Records for finding items
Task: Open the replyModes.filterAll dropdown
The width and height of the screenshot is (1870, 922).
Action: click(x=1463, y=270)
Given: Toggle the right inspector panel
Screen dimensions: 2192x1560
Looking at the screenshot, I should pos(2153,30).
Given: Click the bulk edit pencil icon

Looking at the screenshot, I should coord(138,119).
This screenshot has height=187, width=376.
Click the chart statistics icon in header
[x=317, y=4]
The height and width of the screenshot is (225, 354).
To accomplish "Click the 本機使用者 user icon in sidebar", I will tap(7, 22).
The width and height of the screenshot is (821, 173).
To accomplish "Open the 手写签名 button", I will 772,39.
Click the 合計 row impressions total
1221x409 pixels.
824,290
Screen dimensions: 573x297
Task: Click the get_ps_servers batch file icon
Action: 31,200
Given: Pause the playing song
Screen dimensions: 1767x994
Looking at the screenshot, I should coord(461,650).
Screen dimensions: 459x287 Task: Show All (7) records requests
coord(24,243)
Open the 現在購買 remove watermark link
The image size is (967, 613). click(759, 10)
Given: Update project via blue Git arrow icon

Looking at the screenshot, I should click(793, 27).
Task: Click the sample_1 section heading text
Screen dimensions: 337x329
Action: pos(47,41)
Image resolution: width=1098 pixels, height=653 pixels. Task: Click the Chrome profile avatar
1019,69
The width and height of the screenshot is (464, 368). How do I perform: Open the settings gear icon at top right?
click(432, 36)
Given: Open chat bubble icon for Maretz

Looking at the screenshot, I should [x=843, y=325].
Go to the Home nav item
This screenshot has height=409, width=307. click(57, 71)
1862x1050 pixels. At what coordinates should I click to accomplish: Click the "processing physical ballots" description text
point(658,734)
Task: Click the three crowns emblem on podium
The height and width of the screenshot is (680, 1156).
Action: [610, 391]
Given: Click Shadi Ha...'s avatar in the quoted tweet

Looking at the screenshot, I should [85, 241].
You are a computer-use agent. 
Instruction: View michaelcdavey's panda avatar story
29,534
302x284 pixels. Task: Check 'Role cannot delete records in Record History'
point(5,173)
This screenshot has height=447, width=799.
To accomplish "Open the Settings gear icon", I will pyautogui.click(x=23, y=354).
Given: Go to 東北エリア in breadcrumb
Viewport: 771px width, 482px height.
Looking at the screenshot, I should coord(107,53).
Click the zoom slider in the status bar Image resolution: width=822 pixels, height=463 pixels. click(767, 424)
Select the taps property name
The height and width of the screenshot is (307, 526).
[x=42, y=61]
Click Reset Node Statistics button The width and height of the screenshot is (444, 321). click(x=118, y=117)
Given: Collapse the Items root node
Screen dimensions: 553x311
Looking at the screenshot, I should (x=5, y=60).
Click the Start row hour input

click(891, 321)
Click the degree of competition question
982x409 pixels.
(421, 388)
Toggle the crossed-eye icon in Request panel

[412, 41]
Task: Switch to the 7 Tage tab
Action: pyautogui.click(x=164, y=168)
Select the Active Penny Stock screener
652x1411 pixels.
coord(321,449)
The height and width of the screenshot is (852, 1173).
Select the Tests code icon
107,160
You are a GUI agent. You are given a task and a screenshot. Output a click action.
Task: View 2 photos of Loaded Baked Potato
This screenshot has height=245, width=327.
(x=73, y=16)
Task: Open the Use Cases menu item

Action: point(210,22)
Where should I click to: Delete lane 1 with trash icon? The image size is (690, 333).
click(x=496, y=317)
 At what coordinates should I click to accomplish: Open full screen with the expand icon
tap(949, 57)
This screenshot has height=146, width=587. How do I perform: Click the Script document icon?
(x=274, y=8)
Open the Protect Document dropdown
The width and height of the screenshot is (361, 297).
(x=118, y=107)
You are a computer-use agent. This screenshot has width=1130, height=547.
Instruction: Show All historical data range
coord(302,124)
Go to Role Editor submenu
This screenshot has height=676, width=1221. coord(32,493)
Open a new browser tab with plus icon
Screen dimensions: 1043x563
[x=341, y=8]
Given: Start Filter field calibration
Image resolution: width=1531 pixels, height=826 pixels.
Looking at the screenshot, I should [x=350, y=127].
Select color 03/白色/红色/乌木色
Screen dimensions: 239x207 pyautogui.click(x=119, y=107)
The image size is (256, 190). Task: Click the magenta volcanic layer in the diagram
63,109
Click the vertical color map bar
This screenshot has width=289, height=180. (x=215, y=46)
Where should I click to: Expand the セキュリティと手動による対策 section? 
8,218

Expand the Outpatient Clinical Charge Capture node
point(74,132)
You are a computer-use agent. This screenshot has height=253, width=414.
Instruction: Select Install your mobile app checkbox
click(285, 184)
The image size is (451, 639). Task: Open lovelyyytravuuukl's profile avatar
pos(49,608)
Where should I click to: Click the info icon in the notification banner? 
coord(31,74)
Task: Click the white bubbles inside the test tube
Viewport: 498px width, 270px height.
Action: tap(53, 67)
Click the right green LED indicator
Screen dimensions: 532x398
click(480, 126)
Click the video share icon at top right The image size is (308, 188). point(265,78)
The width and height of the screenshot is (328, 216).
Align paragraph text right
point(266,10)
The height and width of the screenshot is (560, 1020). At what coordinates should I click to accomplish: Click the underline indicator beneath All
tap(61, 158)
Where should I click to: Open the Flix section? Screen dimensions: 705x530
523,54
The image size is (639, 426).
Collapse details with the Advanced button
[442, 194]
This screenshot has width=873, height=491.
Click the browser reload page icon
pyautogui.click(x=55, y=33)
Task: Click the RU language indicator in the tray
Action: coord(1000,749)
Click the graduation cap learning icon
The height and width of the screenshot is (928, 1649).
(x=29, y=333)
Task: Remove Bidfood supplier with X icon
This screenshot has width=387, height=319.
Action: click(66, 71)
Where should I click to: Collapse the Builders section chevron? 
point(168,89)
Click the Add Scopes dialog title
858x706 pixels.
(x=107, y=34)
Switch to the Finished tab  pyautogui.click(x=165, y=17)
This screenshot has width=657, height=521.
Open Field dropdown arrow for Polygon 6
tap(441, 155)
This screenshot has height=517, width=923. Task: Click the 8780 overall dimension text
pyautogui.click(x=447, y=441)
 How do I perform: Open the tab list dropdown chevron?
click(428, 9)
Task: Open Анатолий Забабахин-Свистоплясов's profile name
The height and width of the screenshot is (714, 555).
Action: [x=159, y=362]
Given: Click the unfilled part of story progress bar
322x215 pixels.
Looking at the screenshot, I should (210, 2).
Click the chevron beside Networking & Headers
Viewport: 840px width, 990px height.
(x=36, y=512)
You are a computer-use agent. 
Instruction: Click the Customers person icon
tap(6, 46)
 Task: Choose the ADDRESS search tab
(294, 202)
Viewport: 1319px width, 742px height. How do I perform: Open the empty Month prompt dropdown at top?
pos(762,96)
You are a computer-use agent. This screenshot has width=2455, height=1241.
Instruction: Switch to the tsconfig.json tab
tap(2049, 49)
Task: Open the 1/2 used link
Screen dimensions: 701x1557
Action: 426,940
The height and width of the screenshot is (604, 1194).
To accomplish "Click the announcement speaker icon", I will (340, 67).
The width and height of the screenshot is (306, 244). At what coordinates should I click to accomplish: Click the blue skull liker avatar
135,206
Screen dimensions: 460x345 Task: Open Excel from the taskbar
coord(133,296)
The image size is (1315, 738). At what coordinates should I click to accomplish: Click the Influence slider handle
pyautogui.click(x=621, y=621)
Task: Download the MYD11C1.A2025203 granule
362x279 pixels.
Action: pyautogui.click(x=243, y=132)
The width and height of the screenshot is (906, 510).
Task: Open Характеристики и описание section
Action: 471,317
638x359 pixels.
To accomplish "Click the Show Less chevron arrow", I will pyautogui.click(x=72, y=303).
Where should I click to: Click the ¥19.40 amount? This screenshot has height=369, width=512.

● **WHAT TO PRODUCE**
Copy out every one of the lines above word for word, from the first through the last.

● **THE RESULT**
Task: Open the replyModes.filterAll dropdown
The width and height of the screenshot is (1870, 922).
Action: click(x=1463, y=270)
Given: Toggle the right inspector panel
Screen dimensions: 2192x1560
Looking at the screenshot, I should pos(2153,30).
Given: Click the bulk edit pencil icon

Looking at the screenshot, I should coord(138,119).
This screenshot has height=187, width=376.
Click the chart statistics icon in header
[x=317, y=4]
The height and width of the screenshot is (225, 354).
To accomplish "Click the 本機使用者 user icon in sidebar", I will tap(7, 22).
The width and height of the screenshot is (821, 173).
To accomplish "Open the 手写签名 button", I will 772,39.
Click the 合計 row impressions total
1221x409 pixels.
824,290
Screen dimensions: 573x297
Task: Click the get_ps_servers batch file icon
Action: 31,200
Given: Pause the playing song
Screen dimensions: 1767x994
Looking at the screenshot, I should coord(461,650).
Screen dimensions: 459x287 Task: Show All (7) records requests
coord(24,243)
Open the 現在購買 remove watermark link
The image size is (967, 613). click(759, 10)
Given: Update project via blue Git arrow icon

Looking at the screenshot, I should click(793, 27).
Task: Click the sample_1 section heading text
Screen dimensions: 337x329
Action: pos(47,41)
Image resolution: width=1098 pixels, height=653 pixels. Task: Click the Chrome profile avatar
1019,69
The width and height of the screenshot is (464, 368). How do I perform: Open the settings gear icon at top right?
click(432, 36)
Given: Open chat bubble icon for Maretz

Looking at the screenshot, I should [x=843, y=325].
Go to the Home nav item
This screenshot has height=409, width=307. click(57, 71)
1862x1050 pixels. At what coordinates should I click to accomplish: Click the "processing physical ballots" description text
point(658,734)
Task: Click the three crowns emblem on podium
The height and width of the screenshot is (680, 1156).
Action: [610, 391]
Given: Click Shadi Ha...'s avatar in the quoted tweet

Looking at the screenshot, I should [85, 241].
You are a computer-use agent. 
Instruction: View michaelcdavey's panda avatar story
29,534
302x284 pixels. Task: Check 'Role cannot delete records in Record History'
point(5,173)
This screenshot has height=447, width=799.
To accomplish "Open the Settings gear icon", I will pyautogui.click(x=23, y=354).
Given: Go to 東北エリア in breadcrumb
Viewport: 771px width, 482px height.
Looking at the screenshot, I should coord(107,53).
Click the zoom slider in the status bar Image resolution: width=822 pixels, height=463 pixels. click(767, 424)
Select the taps property name
The height and width of the screenshot is (307, 526).
[x=42, y=61]
Click Reset Node Statistics button The width and height of the screenshot is (444, 321). click(x=118, y=117)
Given: Collapse the Items root node
Screen dimensions: 553x311
Looking at the screenshot, I should (x=5, y=60).
Click the Start row hour input

click(891, 321)
Click the degree of competition question
982x409 pixels.
(421, 388)
Toggle the crossed-eye icon in Request panel

[412, 41]
Task: Switch to the 7 Tage tab
Action: pyautogui.click(x=164, y=168)
Select the Active Penny Stock screener
652x1411 pixels.
coord(321,449)
The height and width of the screenshot is (852, 1173).
Select the Tests code icon
107,160
You are a GUI agent. You are given a task and a screenshot. Output a click action.
Task: View 2 photos of Loaded Baked Potato
This screenshot has height=245, width=327.
(x=73, y=16)
Task: Open the Use Cases menu item

Action: point(210,22)
Where should I click to: Delete lane 1 with trash icon? The image size is (690, 333).
click(x=496, y=317)
 At what coordinates should I click to accomplish: Open full screen with the expand icon
tap(949, 57)
This screenshot has height=146, width=587. How do I perform: Click the Script document icon?
(x=274, y=8)
Open the Protect Document dropdown
The width and height of the screenshot is (361, 297).
(x=118, y=107)
You are a computer-use agent. This screenshot has width=1130, height=547.
Instruction: Show All historical data range
coord(302,124)
Go to Role Editor submenu
This screenshot has height=676, width=1221. coord(32,493)
Open a new browser tab with plus icon
Screen dimensions: 1043x563
[x=341, y=8]
Given: Start Filter field calibration
Image resolution: width=1531 pixels, height=826 pixels.
Looking at the screenshot, I should [x=350, y=127].
Select color 03/白色/红色/乌木色
Screen dimensions: 239x207 pyautogui.click(x=119, y=107)
The image size is (256, 190). Task: Click the magenta volcanic layer in the diagram
63,109
Click the vertical color map bar
This screenshot has width=289, height=180. (x=215, y=46)
Where should I click to: Expand the セキュリティと手動による対策 section? 
8,218

Expand the Outpatient Clinical Charge Capture node
point(74,132)
You are a computer-use agent. This screenshot has height=253, width=414.
Instruction: Select Install your mobile app checkbox
click(285, 184)
The image size is (451, 639). Task: Open lovelyyytravuuukl's profile avatar
pos(49,608)
Where should I click to: Click the info icon in the notification banner? 
coord(31,74)
Task: Click the white bubbles inside the test tube
Viewport: 498px width, 270px height.
Action: tap(53, 67)
Click the right green LED indicator
Screen dimensions: 532x398
click(480, 126)
Click the video share icon at top right The image size is (308, 188). point(265,78)
The width and height of the screenshot is (328, 216).
Align paragraph text right
point(266,10)
The height and width of the screenshot is (560, 1020). At what coordinates should I click to accomplish: Click the underline indicator beneath All
tap(61, 158)
Where should I click to: Open the Flix section? Screen dimensions: 705x530
523,54
The image size is (639, 426).
Collapse details with the Advanced button
[442, 194]
This screenshot has width=873, height=491.
Click the browser reload page icon
pyautogui.click(x=55, y=33)
Task: Click the RU language indicator in the tray
Action: coord(1000,749)
Click the graduation cap learning icon
The height and width of the screenshot is (928, 1649).
(x=29, y=333)
Task: Remove Bidfood supplier with X icon
This screenshot has width=387, height=319.
Action: click(66, 71)
Where should I click to: Collapse the Builders section chevron? 
point(168,89)
Click the Add Scopes dialog title
858x706 pixels.
(x=107, y=34)
Switch to the Finished tab  pyautogui.click(x=165, y=17)
This screenshot has width=657, height=521.
Open Field dropdown arrow for Polygon 6
tap(441, 155)
This screenshot has height=517, width=923. Task: Click the 8780 overall dimension text
pyautogui.click(x=447, y=441)
 How do I perform: Open the tab list dropdown chevron?
click(428, 9)
Task: Open Анатолий Забабахин-Свистоплясов's profile name
The height and width of the screenshot is (714, 555).
Action: [x=159, y=362]
Given: Click the unfilled part of story progress bar
322x215 pixels.
Looking at the screenshot, I should (210, 2).
Click the chevron beside Networking & Headers
Viewport: 840px width, 990px height.
(x=36, y=512)
You are a computer-use agent. 
Instruction: Click the Customers person icon
tap(6, 46)
 Task: Choose the ADDRESS search tab
(294, 202)
Viewport: 1319px width, 742px height. How do I perform: Open the empty Month prompt dropdown at top?
pos(762,96)
You are a computer-use agent. This screenshot has width=2455, height=1241.
Instruction: Switch to the tsconfig.json tab
tap(2049, 49)
Task: Open the 1/2 used link
Screen dimensions: 701x1557
Action: 426,940
The height and width of the screenshot is (604, 1194).
To accomplish "Click the announcement speaker icon", I will (340, 67).
The width and height of the screenshot is (306, 244). At what coordinates should I click to accomplish: Click the blue skull liker avatar
135,206
Screen dimensions: 460x345 Task: Open Excel from the taskbar
coord(133,296)
The image size is (1315, 738). At what coordinates should I click to accomplish: Click the Influence slider handle
pyautogui.click(x=621, y=621)
Task: Download the MYD11C1.A2025203 granule
362x279 pixels.
Action: pyautogui.click(x=243, y=132)
The width and height of the screenshot is (906, 510).
Task: Open Характеристики и описание section
Action: 471,317
638x359 pixels.
To accomplish "Click the Show Less chevron arrow", I will pyautogui.click(x=72, y=303).
Where should I click to: Click the ¥19.40 amount? This screenshot has height=369, width=512.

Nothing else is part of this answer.